== Segment start ==
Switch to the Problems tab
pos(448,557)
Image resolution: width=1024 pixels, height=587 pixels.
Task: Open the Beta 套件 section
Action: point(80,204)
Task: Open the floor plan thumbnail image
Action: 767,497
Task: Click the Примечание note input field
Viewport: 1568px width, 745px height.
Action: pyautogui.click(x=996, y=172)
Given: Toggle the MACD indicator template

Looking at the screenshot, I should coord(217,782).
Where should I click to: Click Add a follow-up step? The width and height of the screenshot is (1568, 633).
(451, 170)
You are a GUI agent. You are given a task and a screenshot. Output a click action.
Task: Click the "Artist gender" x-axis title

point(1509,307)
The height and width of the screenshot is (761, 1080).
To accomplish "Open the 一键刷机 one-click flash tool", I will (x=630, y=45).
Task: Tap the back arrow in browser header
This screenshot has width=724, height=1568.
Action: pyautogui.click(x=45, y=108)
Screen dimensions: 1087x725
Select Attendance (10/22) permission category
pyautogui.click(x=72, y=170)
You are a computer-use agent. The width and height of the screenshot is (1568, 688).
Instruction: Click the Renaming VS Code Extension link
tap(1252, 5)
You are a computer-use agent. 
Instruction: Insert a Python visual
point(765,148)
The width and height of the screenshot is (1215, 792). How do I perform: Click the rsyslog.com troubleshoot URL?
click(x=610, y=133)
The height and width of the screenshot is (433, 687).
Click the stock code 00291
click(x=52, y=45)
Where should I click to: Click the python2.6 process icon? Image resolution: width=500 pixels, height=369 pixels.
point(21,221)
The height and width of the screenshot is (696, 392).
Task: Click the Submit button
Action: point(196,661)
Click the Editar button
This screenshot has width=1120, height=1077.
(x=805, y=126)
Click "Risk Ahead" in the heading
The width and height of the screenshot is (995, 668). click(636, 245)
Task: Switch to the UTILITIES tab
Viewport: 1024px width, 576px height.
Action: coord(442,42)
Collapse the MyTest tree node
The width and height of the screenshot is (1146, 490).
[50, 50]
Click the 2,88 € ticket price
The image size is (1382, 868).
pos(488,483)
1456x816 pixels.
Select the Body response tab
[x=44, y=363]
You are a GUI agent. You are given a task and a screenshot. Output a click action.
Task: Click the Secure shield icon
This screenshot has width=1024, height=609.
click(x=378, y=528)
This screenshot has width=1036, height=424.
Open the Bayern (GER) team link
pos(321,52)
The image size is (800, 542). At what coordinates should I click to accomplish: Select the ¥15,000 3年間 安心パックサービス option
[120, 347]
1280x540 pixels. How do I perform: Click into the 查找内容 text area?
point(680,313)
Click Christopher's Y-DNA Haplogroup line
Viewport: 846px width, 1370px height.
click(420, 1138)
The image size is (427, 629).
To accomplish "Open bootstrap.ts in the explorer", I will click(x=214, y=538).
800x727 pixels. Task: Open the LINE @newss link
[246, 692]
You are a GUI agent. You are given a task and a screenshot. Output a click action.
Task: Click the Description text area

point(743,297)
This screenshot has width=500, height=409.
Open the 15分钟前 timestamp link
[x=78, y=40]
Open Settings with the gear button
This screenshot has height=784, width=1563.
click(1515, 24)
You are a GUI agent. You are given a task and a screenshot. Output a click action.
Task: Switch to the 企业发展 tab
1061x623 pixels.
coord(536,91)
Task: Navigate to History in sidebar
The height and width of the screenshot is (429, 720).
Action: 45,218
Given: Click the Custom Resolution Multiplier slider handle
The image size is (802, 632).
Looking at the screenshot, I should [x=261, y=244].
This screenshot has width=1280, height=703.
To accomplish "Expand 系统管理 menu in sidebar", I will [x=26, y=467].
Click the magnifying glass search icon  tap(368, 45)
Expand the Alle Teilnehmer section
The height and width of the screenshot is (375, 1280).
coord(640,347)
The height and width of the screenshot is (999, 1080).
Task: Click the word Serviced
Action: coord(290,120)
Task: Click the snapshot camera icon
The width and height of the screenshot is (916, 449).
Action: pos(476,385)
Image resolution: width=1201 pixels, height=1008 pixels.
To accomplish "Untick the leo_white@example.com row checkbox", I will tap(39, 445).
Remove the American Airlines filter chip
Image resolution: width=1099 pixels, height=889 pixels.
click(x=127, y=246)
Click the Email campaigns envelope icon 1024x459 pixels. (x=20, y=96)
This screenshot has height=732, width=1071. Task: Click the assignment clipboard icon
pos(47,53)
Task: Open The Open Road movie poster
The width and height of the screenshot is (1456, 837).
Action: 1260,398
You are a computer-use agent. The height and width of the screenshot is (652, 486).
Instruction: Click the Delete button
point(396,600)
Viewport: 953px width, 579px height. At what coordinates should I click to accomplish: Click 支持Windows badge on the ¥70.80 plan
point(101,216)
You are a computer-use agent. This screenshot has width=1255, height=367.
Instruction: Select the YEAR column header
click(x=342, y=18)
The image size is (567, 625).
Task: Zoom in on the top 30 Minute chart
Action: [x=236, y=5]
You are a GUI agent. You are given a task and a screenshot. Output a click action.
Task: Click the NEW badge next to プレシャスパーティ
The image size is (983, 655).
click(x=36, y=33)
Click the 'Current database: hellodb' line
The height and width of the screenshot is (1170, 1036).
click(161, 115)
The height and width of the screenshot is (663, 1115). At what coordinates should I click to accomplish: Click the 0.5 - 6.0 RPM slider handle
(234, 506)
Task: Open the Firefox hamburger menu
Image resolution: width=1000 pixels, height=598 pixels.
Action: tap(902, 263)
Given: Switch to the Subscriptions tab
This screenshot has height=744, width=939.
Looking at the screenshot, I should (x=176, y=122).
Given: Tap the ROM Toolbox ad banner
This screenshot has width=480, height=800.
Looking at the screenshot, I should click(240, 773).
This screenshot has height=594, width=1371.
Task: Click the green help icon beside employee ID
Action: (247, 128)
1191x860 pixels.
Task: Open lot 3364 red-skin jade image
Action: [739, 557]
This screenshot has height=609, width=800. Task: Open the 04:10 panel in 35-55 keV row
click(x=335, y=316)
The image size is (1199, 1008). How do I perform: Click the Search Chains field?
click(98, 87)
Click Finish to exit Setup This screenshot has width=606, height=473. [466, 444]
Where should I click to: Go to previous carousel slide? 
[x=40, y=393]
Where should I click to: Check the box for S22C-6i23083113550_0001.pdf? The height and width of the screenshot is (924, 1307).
== Segment end ==
Exactly those lines that run from the start of the listing to the line containing "Task: Switch to the UTILITIES tab" should be output, and no others.

Switch to the Problems tab
pos(448,557)
Image resolution: width=1024 pixels, height=587 pixels.
Task: Open the Beta 套件 section
Action: point(80,204)
Task: Open the floor plan thumbnail image
Action: 767,497
Task: Click the Примечание note input field
Viewport: 1568px width, 745px height.
Action: pyautogui.click(x=996, y=172)
Given: Toggle the MACD indicator template

Looking at the screenshot, I should coord(217,782).
Where should I click to: Click Add a follow-up step? The width and height of the screenshot is (1568, 633).
(451, 170)
You are a GUI agent. You are given a task and a screenshot. Output a click action.
Task: Click the "Artist gender" x-axis title

point(1509,307)
The height and width of the screenshot is (761, 1080).
To accomplish "Open the 一键刷机 one-click flash tool", I will (x=630, y=45).
Task: Tap the back arrow in browser header
This screenshot has width=724, height=1568.
Action: pyautogui.click(x=45, y=108)
Screen dimensions: 1087x725
Select Attendance (10/22) permission category
pyautogui.click(x=72, y=170)
You are a computer-use agent. The width and height of the screenshot is (1568, 688).
Instruction: Click the Renaming VS Code Extension link
tap(1252, 5)
You are a computer-use agent. 
Instruction: Insert a Python visual
point(765,148)
The width and height of the screenshot is (1215, 792). How do I perform: Click the rsyslog.com troubleshoot URL?
click(x=610, y=133)
The height and width of the screenshot is (433, 687).
Click the stock code 00291
click(x=52, y=45)
Where should I click to: Click the python2.6 process icon? Image resolution: width=500 pixels, height=369 pixels.
point(21,221)
The height and width of the screenshot is (696, 392).
Task: Click the Submit button
Action: point(196,661)
Click the Editar button
This screenshot has width=1120, height=1077.
(x=805, y=126)
Click "Risk Ahead" in the heading
The width and height of the screenshot is (995, 668). click(636, 245)
Task: Switch to the UTILITIES tab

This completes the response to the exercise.